● Extracted material:
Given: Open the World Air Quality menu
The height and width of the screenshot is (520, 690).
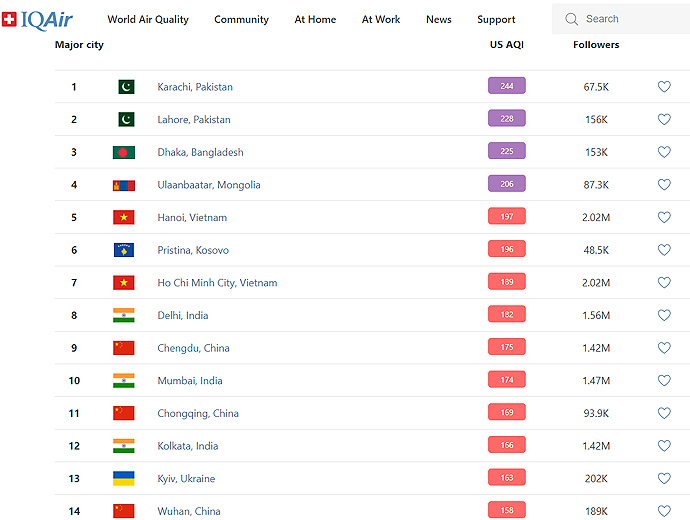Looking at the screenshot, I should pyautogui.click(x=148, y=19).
...
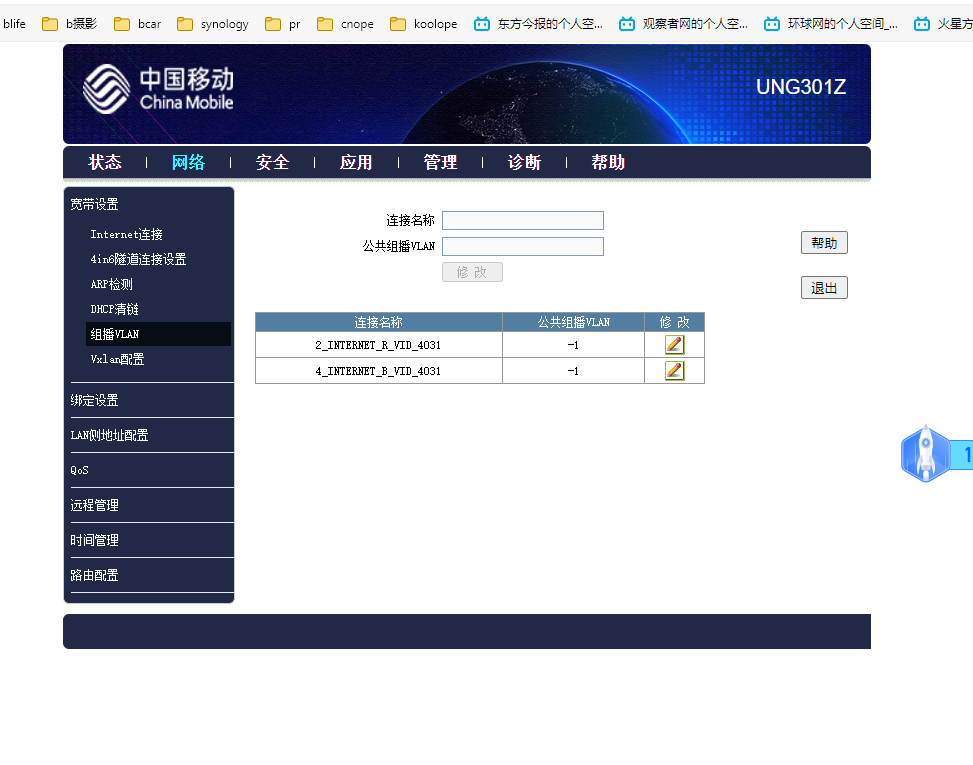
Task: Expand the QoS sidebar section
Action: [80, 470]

● To do: Lay out the items from the line with "Given: Open the World Air Quality menu" up to and including the line with "Looking at the" as a JSON list of strings, one string per line, skipping blank lines and leaving out the pictures.

● Response to this task:
[
  "Given: Open the World Air Quality menu",
  "The height and width of the screenshot is (520, 690).",
  "Looking at the screenshot, I should pyautogui.click(x=148, y=19)."
]